Though the most casual of college basketball fans might not pay close attention to the sport until the calendar flips to March, it’s clear that the Division I men’s basketball committee does not operate that way.
The selection committee’s No. 1 seeds — Villanova, Kansas, North Carolina and Gonzaga — had accumulated at least a handful of quality wins over the course of the regular season, including during non-conference play. And all four had won their leagues’ regular-season championships, all by multiple games.
The fact that Duke — a team that beat North Carolina twice in three meetings this season and, by the end of the night Saturday, had won more games against RPI top 50 opponents than the Tar Heels did — could not bump its hated rival off the top seed line shows that the selection committee did not value an Atlantic Coast Conference tournament title nearly as much as an ACC regular-season title.
To be sure, the Blue Devils’ run last week — which included RPI top-25 wins against Louisville, North Carolina and Notre Dame — was impressive and drastically improved the résumé of a quite fascinating team in a season marked by player injuries and a seven-game coaching absence. But ultimately the committee did not give Duke the boost it justifiably could have — all the way to the top seed line.
It also is justifiable that the committee did not do that.
“You have to understand the process and the procedures,” selection committee chairman and Michigan State athletic director Mark Hollis said on a media teleconference Sunday night. “It starts on Wednesday. Duke came in on the No. 4 line, I think the top one, and throughout the week, they picked up a number of neutral-site, top-25 wins — three — which has an impact on scrubbing, which is the comparison of one team vs. another. That’s how teams go up and down the seed line."
Hollis said Duke’s jump to the No. 2 seed line was one of the most drastic of all teams throughout the selection, seeding and bracketing process that took place over the past five days. Arizona was another, sliding up from the No. 3 seed line at the start of the process to No. 2.
But, ultimately, the Blue Devils got stuck behind Arizona, a team that shared the Pac-12 regular-season championship and won the Pac-12 tournament, and couldn’t move past the Wildcats. And the Wildcats were slotted behind other Wildcats, from the University of Kentucky (the top No. 2 seed).
“Kentucky stopped Arizona, and Arizona stopped Duke,” Hollis said. “Neither Arizona nor Duke was compared to any of the No. 1 seeds. … it’s not a situation where we come in on Sunday and look at everything with a clean slate. That’s just the procedure we use and have always used."
That Duke’s résumé never was compared to that of the No. 1 seeds at all is slightly surprising, but, again, entirely justifiable.
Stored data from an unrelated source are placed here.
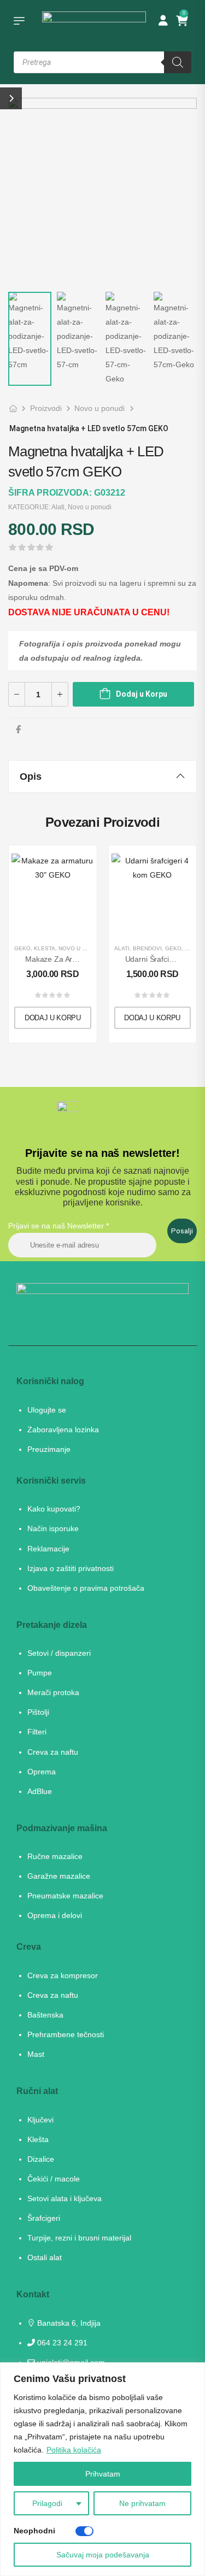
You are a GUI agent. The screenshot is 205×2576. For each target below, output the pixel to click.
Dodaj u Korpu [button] (53, 1018)
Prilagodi (47, 2503)
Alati (58, 507)
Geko (22, 948)
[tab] (102, 776)
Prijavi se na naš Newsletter (58, 1225)
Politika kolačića (73, 2449)
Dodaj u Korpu (141, 694)
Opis (31, 776)
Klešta (44, 948)
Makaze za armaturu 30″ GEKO (79, 959)
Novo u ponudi (99, 408)
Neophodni (34, 2530)
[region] (102, 2469)
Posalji (182, 1231)
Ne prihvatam (142, 2503)
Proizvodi (46, 408)
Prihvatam (102, 2473)
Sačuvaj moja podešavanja (102, 2554)
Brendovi (147, 948)
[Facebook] (18, 729)
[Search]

When asked about valuing regular-season league titles more than tournament titles, Hollis said, yes, regular-season titles matter. But so do non-league wins. Consider Gonzaga’s: Florida, Iowa State and Arizona, three of the Zags’ wins against RPI top-50 teams and a feather in the cap for a team that ultimately landed the fourth and final No. 1 seed.
Now, for those looking for some actual controversy, you can slide down to the mid-range seed lines. Some Southeastern Conference teams, such as Vanderbilt — a No. 9 seed with 15 (!!) losses — and South Carolina were seeded too high. Some Big Ten teams, such as Michigan — a No. 7 seed, same as the Gamecocks, despite the Wolverines’ run through the Big Ten tournament — were not addressed.
And perhaps most egregious of all: Wichita State landing a No. 10 seed in the South region. The Shockers, winners of the Missouri Valley Conference tournament, are the eighth-rated team in the country according to KenPom.com. Yet they’re a No. 10 seed because of the disparity between metrics systems; RPI, which the selection committee relies upon to sort teams and their quality wins, is no fan of the Shockers, which is unfair to both that program and the teams that will draw them in the NCAA tournament as a better-than-a-No. 10-seed No. 10 seed.
But, in the end, there’s nothing all that controversial about the way the committee approached the top seeds, the grouping of which ultimately contains the most Final Four contenders. That’s the part of the bracket that matters most, though the bubble and the final at-large spots receive a great deal of attention and intrigue. It’s better to treat the top teams fairly — and thoughtfully.
And the committee did just that this year.